The Boys' Home was the best hotel on our branch of the Burlington, and all the commercial travelers in that territory tried to get into Black Hawk for Sunday. They used to assemble in the parlor after supper on Saturday nights. Marshall Field's man, Anson Kirkpatrick, played the piano and sang all the latest sentimental songs. After Tiny had helped the cook wash the dishes, she and Lena sat on the other side of the double doors between the parlor and the dining room, listening to the music and giggling at the jokes and stories. Lena often said she hoped I would be a traveling man when I grew up. They had a gay life of it; nothing to do but ride about on trains all day and go to theaters when they were in big cities. Behind the hotel there was an old store building, where the salesmen opened their big trunks and spread out their samples on the counters. The Black Hawk merchants went to look at these things and order goods, and Mrs. Thomas, though she was “retail trade,” was permitted to see them and to “get ideas.” They were all generous, these traveling men; they gave Tiny Soderball handkerchiefs and gloves and ribbons and striped stockings, and so many bottles of perfume and cakes of scented soap that she bestowed some of them on Lena.
One afternoon in the week before Christmas, I came upon Lena and her funny, square-headed little brother Chris, standing before the drug store, gazing in at the wax dolls and blocks and Noah's Arks arranged in the frosty show window. The boy had come to town with a neighbor to do his Christmas shopping, for he had money of his own this year. He was only twelve, but that winter he had got the job of sweeping out the Norwegian church and making the fire in it every Sunday morning. A cold job it must have been, too!

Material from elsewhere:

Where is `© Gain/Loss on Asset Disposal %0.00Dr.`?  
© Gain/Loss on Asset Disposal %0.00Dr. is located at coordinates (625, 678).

We went into Duckford's dry-goods store, and Chris unwrapped all his presents and showed them to me—something for each of the six younger than himself, even a rubber pig for the baby. Lena had given him one of Tiny Soderball's bottles of perfume for his mother, and he thought he would get some handkerchiefs to go with it. They were cheap, and he hadn't much money left. We found a tableful of handkerchiefs spread out for view at Duckford's. Chris wanted those with initial letters in the corner, because he had never seen any before. He studied them seriously, while Lena looked over his shoulder, telling him she thought the red letters would hold their color best. He seemed so perplexed that I thought perhaps he hadn't enough money, after all. Presently he said gravely;
“Sister, you know mother's name is Berthe. I don't know if I ought to get B for Berthe, or M for Mother.”
Lena patted his bristly head. “I'd get the B, Chrissy. It will please her for you to think about her name. Nobody ever calls her by it now.”

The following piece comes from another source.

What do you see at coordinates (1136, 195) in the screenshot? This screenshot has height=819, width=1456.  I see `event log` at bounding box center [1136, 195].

That satisfied him. His face cleared at once, and he took three reds and three blues. When the neighbor came in to say that it was time to start, Lena wound Chris's comforter about his neck and turned up his jacket collar—he had no overcoat—and we watched him climb into the wagon and start on his long, cold drive. As we walked together up the windy street, Lena wiped her eyes with the back of her woolen glove. “I get awful homesick for them, all the same,” she murmured, as if she were answering some remembered reproach.